▶ [RAW DATA]:
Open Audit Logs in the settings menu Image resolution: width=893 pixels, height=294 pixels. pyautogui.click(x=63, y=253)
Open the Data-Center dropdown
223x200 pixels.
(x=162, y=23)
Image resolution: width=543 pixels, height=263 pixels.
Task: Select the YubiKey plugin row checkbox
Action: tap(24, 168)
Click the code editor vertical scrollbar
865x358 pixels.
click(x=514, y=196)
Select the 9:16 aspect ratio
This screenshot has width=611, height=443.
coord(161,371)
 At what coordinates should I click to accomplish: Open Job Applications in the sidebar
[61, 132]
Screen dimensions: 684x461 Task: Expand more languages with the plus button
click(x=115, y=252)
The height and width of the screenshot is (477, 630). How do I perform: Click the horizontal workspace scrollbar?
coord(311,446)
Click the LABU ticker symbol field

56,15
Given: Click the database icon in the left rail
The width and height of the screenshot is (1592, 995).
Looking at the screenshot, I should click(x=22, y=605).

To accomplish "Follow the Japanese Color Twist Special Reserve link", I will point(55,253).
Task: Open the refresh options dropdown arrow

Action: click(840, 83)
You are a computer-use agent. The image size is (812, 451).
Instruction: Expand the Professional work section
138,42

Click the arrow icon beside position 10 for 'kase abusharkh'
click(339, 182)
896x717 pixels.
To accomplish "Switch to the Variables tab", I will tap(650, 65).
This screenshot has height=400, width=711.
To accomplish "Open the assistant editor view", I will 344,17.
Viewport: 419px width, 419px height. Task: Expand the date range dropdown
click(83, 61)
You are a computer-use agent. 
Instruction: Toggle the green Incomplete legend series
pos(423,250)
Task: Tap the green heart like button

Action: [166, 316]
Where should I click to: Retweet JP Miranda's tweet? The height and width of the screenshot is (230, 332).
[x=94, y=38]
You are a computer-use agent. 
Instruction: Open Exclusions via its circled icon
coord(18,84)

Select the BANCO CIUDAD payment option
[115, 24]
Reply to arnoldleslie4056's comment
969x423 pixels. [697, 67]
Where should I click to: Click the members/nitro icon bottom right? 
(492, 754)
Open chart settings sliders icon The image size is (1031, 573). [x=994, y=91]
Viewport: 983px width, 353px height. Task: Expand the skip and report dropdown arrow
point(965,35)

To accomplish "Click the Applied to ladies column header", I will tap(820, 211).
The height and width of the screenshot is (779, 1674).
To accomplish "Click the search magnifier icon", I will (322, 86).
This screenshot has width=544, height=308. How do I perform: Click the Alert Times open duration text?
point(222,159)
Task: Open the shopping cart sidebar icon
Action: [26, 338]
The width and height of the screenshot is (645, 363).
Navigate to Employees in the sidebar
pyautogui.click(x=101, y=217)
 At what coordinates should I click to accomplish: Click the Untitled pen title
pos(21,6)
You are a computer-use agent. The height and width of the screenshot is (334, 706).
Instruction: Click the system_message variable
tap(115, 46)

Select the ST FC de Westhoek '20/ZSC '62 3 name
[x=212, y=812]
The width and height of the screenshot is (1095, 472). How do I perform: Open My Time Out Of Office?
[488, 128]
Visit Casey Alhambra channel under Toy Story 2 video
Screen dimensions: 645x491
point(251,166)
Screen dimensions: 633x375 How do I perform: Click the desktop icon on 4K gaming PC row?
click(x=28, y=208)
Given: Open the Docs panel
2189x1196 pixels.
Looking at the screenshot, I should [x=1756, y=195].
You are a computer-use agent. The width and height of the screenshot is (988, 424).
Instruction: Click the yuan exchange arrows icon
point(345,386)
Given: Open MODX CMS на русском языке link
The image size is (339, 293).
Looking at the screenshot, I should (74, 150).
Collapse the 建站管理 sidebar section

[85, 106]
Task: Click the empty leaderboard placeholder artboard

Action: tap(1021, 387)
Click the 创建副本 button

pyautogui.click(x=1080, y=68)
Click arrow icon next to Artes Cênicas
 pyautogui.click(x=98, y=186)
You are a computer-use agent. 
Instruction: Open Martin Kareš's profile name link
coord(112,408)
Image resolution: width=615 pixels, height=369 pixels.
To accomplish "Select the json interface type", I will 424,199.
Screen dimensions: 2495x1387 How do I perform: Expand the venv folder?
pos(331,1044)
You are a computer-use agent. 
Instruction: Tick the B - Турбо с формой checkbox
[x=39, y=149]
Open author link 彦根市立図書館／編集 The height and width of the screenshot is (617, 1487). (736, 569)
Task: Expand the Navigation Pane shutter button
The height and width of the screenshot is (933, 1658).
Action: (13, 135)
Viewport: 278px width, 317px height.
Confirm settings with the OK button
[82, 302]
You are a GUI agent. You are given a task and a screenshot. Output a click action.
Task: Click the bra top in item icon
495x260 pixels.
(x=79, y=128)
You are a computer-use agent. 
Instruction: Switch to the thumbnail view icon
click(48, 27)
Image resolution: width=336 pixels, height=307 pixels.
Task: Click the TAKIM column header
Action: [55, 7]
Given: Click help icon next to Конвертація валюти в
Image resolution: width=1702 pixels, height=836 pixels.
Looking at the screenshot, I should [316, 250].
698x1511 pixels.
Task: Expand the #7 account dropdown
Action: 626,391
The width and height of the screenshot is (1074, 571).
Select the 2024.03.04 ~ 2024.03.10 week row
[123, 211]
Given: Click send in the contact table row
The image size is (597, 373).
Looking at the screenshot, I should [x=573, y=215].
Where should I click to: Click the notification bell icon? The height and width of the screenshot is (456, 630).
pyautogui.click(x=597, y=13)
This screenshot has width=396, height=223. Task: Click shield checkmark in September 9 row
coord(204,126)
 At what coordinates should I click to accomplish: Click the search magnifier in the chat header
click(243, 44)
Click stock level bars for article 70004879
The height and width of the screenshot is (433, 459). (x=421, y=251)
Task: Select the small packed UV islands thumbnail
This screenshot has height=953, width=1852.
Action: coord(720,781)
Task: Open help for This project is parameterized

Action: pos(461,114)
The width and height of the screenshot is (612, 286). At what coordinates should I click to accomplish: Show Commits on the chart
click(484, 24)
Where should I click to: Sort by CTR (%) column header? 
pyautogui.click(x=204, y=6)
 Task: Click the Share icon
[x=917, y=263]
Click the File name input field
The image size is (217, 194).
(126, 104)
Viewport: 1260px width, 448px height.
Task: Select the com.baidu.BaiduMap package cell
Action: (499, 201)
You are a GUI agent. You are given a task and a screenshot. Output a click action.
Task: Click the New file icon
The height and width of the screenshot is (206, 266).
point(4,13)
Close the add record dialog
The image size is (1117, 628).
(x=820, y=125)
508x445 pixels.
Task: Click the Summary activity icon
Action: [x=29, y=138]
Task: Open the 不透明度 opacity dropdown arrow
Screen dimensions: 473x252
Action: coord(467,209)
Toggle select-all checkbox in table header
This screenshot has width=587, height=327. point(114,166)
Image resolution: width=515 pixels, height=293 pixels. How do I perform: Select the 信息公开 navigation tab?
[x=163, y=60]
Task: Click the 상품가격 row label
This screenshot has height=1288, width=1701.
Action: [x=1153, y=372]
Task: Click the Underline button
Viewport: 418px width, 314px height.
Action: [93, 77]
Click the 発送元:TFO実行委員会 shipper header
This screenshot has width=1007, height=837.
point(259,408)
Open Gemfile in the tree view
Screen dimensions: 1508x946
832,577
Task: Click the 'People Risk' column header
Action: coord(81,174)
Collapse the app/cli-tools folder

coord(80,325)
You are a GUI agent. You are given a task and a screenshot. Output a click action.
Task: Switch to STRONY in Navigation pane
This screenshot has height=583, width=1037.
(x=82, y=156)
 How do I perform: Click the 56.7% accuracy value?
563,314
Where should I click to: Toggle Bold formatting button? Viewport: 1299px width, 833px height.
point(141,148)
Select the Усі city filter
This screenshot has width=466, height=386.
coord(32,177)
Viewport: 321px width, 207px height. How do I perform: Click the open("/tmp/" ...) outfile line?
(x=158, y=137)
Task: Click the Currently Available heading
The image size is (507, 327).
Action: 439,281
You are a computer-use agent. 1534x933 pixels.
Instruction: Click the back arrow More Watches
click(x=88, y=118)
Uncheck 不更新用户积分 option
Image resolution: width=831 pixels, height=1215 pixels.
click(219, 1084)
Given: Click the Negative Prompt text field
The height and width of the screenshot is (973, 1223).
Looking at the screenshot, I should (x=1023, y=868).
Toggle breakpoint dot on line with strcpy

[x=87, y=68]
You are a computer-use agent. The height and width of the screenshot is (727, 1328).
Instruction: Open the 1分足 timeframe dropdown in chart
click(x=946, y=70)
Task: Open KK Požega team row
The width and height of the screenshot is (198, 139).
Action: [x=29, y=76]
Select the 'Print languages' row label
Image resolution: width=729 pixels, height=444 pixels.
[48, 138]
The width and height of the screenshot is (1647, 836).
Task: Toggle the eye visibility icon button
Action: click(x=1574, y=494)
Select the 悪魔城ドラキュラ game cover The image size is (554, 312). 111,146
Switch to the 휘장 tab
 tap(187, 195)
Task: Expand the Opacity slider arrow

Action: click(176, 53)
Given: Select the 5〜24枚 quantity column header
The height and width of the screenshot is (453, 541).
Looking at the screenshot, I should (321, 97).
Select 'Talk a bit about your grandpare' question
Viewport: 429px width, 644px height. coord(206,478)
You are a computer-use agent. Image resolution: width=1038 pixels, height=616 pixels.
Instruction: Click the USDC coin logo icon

▶ [WHAT IS ASKED]:
Please identify every line in the rows above that contains the string "Viewport", paying attention to case, and copy each such line in full.

▶ [ANSWER BELOW]:
Viewport: 419px width, 419px height. Task: Expand the date range dropdown
Viewport: 983px width, 353px height. Task: Expand the skip and report dropdown arrow
Viewport: 278px width, 317px height.
Viewport: 1260px width, 448px height.
Viewport: 418px width, 314px height.
Where should I click to: Toggle Bold formatting button? Viewport: 1299px width, 833px height.
Viewport: 321px width, 207px height. How do I perform: Click the open("/tmp/" ...) outfile line?
Viewport: 429px width, 644px height. coord(206,478)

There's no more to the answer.